EXERCISE OBJECTIVE: Retype each line below precisely.

(INFORMATION SUPPLIED begins)

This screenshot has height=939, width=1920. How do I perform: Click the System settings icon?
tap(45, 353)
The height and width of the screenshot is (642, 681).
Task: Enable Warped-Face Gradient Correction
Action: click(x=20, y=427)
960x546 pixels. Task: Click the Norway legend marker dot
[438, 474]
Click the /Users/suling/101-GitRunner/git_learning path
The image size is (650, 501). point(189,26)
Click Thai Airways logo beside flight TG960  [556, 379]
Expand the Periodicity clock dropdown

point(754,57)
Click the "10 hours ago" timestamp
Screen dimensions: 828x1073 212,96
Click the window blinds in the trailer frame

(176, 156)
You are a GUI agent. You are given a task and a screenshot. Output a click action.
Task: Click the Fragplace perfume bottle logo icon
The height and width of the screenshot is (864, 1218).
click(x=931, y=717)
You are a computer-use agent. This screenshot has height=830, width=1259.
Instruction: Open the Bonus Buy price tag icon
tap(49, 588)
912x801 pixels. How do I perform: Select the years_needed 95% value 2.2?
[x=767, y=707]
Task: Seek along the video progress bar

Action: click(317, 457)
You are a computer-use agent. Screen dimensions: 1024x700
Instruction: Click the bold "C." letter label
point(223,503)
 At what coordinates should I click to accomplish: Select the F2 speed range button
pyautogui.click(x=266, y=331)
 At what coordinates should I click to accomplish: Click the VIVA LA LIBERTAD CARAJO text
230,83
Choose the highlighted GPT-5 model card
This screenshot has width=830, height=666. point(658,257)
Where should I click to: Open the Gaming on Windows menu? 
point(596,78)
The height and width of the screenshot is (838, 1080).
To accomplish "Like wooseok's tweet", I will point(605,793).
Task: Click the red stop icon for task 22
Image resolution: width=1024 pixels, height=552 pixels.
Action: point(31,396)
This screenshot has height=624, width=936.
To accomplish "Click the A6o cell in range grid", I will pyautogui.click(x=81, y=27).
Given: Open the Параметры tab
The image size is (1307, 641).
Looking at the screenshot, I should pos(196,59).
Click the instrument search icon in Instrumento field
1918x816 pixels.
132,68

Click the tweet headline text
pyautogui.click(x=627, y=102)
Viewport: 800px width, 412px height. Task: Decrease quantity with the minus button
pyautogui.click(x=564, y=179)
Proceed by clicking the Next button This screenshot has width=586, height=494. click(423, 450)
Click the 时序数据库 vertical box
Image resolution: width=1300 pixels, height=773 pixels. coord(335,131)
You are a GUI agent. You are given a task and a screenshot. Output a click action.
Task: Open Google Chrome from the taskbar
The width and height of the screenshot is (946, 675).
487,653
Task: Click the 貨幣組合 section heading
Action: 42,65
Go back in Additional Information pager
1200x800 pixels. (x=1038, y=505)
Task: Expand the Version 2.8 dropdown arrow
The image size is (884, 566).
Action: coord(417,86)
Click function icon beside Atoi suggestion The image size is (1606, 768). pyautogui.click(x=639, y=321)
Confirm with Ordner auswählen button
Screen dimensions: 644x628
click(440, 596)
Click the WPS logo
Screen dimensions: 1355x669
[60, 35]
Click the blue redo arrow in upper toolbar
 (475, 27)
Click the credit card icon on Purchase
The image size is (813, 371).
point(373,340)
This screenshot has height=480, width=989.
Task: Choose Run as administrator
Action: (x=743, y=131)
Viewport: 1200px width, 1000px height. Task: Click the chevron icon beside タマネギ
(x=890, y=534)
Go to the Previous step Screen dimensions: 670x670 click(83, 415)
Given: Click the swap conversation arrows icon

(INFORMATION SUPPLIED ends)

WRITTEN RESPONSE:
This screenshot has height=939, width=1920. How do I perform: Click the System settings icon?
tap(45, 353)
The height and width of the screenshot is (642, 681).
Task: Enable Warped-Face Gradient Correction
Action: click(x=20, y=427)
960x546 pixels. Task: Click the Norway legend marker dot
[438, 474]
Click the /Users/suling/101-GitRunner/git_learning path
The image size is (650, 501). point(189,26)
Click Thai Airways logo beside flight TG960  [556, 379]
Expand the Periodicity clock dropdown

point(754,57)
Click the "10 hours ago" timestamp
Screen dimensions: 828x1073 212,96
Click the window blinds in the trailer frame

(176, 156)
You are a GUI agent. You are given a task and a screenshot. Output a click action.
Task: Click the Fragplace perfume bottle logo icon
The height and width of the screenshot is (864, 1218).
click(x=931, y=717)
You are a computer-use agent. This screenshot has height=830, width=1259.
Instruction: Open the Bonus Buy price tag icon
tap(49, 588)
912x801 pixels. How do I perform: Select the years_needed 95% value 2.2?
[x=767, y=707]
Task: Seek along the video progress bar

Action: click(317, 457)
You are a computer-use agent. Screen dimensions: 1024x700
Instruction: Click the bold "C." letter label
point(223,503)
 At what coordinates should I click to accomplish: Select the F2 speed range button
pyautogui.click(x=266, y=331)
 At what coordinates should I click to accomplish: Click the VIVA LA LIBERTAD CARAJO text
230,83
Choose the highlighted GPT-5 model card
This screenshot has width=830, height=666. point(658,257)
Where should I click to: Open the Gaming on Windows menu? 
point(596,78)
The height and width of the screenshot is (838, 1080).
To accomplish "Like wooseok's tweet", I will point(605,793).
Task: Click the red stop icon for task 22
Image resolution: width=1024 pixels, height=552 pixels.
Action: point(31,396)
This screenshot has height=624, width=936.
To accomplish "Click the A6o cell in range grid", I will pyautogui.click(x=81, y=27).
Given: Open the Параметры tab
The image size is (1307, 641).
Looking at the screenshot, I should pos(196,59).
Click the instrument search icon in Instrumento field
1918x816 pixels.
132,68

Click the tweet headline text
pyautogui.click(x=627, y=102)
Viewport: 800px width, 412px height. Task: Decrease quantity with the minus button
pyautogui.click(x=564, y=179)
Proceed by clicking the Next button This screenshot has width=586, height=494. click(423, 450)
Click the 时序数据库 vertical box
Image resolution: width=1300 pixels, height=773 pixels. coord(335,131)
You are a GUI agent. You are given a task and a screenshot. Output a click action.
Task: Open Google Chrome from the taskbar
The width and height of the screenshot is (946, 675).
487,653
Task: Click the 貨幣組合 section heading
Action: 42,65
Go back in Additional Information pager
1200x800 pixels. (x=1038, y=505)
Task: Expand the Version 2.8 dropdown arrow
The image size is (884, 566).
Action: coord(417,86)
Click function icon beside Atoi suggestion The image size is (1606, 768). pyautogui.click(x=639, y=321)
Confirm with Ordner auswählen button
Screen dimensions: 644x628
click(440, 596)
Click the WPS logo
Screen dimensions: 1355x669
[60, 35]
Click the blue redo arrow in upper toolbar
 (475, 27)
Click the credit card icon on Purchase
The image size is (813, 371).
point(373,340)
This screenshot has height=480, width=989.
Task: Choose Run as administrator
Action: (x=743, y=131)
Viewport: 1200px width, 1000px height. Task: Click the chevron icon beside タマネギ
(x=890, y=534)
Go to the Previous step Screen dimensions: 670x670 click(83, 415)
Given: Click the swap conversation arrows icon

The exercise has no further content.